Leserbrief
Keine Zeit für Kinder: Trauriges Deutschland

"Frauen in der Teilzeitfalle"

Der Artikel ist ein trauriges Beispiel dafür, wie die Frau als Mutter gesehen wird. Schon allein der Titel "Falle" suggeriert doch schon, es sei etwas Negatives, Böses, in Teilzeit zu gehen. Früher war es völlig normal, dass sich die Mutter Zeit für ihre Kinder genommen hat. Dies geschah dadurch, dass sie entweder in Teilzeit oder aber gar nicht gearbeitet hat.

Dass finanzielle Nachteile entstehen, ist leider Realität und politisches Versagen. Ich finde die Aussage der Arbeitsamt-Mitarbeiterin fatal, die Frau solle "so früh und so viel wie möglich wieder arbeiten". Ich möchte nicht die Frauen ver- oder beurteilen, die dies tun. Die Entscheidung ist von jedem individuell zu treffen. Aber zu welchem Preis wird hier gearbeitet? Ein ganz kleines Kind mit ein, zwei Jahren für 8 bis 9 Stunden täglich in die Krippe? Selbst bei Kindergartenkindern: Wann sieht man sein Kind dann eigentlich unter der Woche noch? Frühmorgens eine halbe Stunde, in der es eilig fertig gemacht wird und abends, wenn eine Stunde für Freizeit bleibt, ehe das Bett schon wieder ruft.

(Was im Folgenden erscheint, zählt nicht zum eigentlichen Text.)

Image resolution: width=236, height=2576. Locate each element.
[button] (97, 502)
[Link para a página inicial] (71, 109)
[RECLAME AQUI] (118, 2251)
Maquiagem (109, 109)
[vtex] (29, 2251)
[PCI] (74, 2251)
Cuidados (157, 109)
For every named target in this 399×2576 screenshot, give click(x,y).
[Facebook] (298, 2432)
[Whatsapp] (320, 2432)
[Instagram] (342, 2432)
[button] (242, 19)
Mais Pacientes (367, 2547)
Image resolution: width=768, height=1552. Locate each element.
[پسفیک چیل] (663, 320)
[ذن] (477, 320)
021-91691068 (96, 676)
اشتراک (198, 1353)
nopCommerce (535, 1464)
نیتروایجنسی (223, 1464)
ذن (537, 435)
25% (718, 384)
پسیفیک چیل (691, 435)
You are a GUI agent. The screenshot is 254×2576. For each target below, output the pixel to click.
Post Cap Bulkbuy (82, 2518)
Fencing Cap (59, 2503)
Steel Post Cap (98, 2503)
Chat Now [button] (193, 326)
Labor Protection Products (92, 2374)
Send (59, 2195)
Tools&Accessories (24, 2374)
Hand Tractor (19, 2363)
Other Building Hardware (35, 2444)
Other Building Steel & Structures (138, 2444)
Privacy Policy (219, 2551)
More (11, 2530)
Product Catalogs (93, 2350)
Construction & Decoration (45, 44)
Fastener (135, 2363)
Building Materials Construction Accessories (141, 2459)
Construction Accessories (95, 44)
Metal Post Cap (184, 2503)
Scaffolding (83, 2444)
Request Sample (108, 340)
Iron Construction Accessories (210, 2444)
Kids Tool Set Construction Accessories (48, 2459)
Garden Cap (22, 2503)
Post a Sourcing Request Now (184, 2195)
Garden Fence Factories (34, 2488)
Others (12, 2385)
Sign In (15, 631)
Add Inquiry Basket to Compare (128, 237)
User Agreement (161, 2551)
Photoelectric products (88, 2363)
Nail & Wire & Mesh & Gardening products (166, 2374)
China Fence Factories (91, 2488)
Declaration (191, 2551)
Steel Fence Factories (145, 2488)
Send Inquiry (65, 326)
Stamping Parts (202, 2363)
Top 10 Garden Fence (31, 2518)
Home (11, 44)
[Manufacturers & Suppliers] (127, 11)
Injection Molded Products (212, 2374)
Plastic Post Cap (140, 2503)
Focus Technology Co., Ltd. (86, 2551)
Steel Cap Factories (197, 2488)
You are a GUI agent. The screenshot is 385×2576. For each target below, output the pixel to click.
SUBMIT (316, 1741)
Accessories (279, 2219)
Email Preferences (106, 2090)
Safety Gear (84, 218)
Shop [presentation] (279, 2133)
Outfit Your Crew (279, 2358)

Arbeiten beide Elternteile Vollzeit, bedeutet das, es ist noch nichts gemacht, wenn man abends von der Arbeit kommt. Es ist nicht eingekauft, gekocht, aufgeräumt, geputzt. Dann kommt der kleine Nachwuchs für ein paar Minuten dran. Die Kindheit sollte heilig sein - leider wird sie wirtschaftlich betrachtet, nicht sozial. Klar, im Kindergarten werden die Kinder mit allem versorgt, was sie brauchen. Essen, Trinken, Spielen, Erziehen durch Erzieher. Die Rolle der Mama übernimmt die nette Tante. Aber die ist und bleibt nicht die Mama. Ein Kind ist nur einmal und auch nur ganz kurze Zeit wirklich Kind.

Wenn man einen Hund vom Züchter kauft, heißt es "Sie arbeiten Vollzeit? Dann verkaufe ich Ihnen den Hund nicht. Wer so viel arbeitet, hat keine Zeit für einen Hund." Aber für ein Kind gelten wohl andere Maßstäbe. Trauriges Deutschland.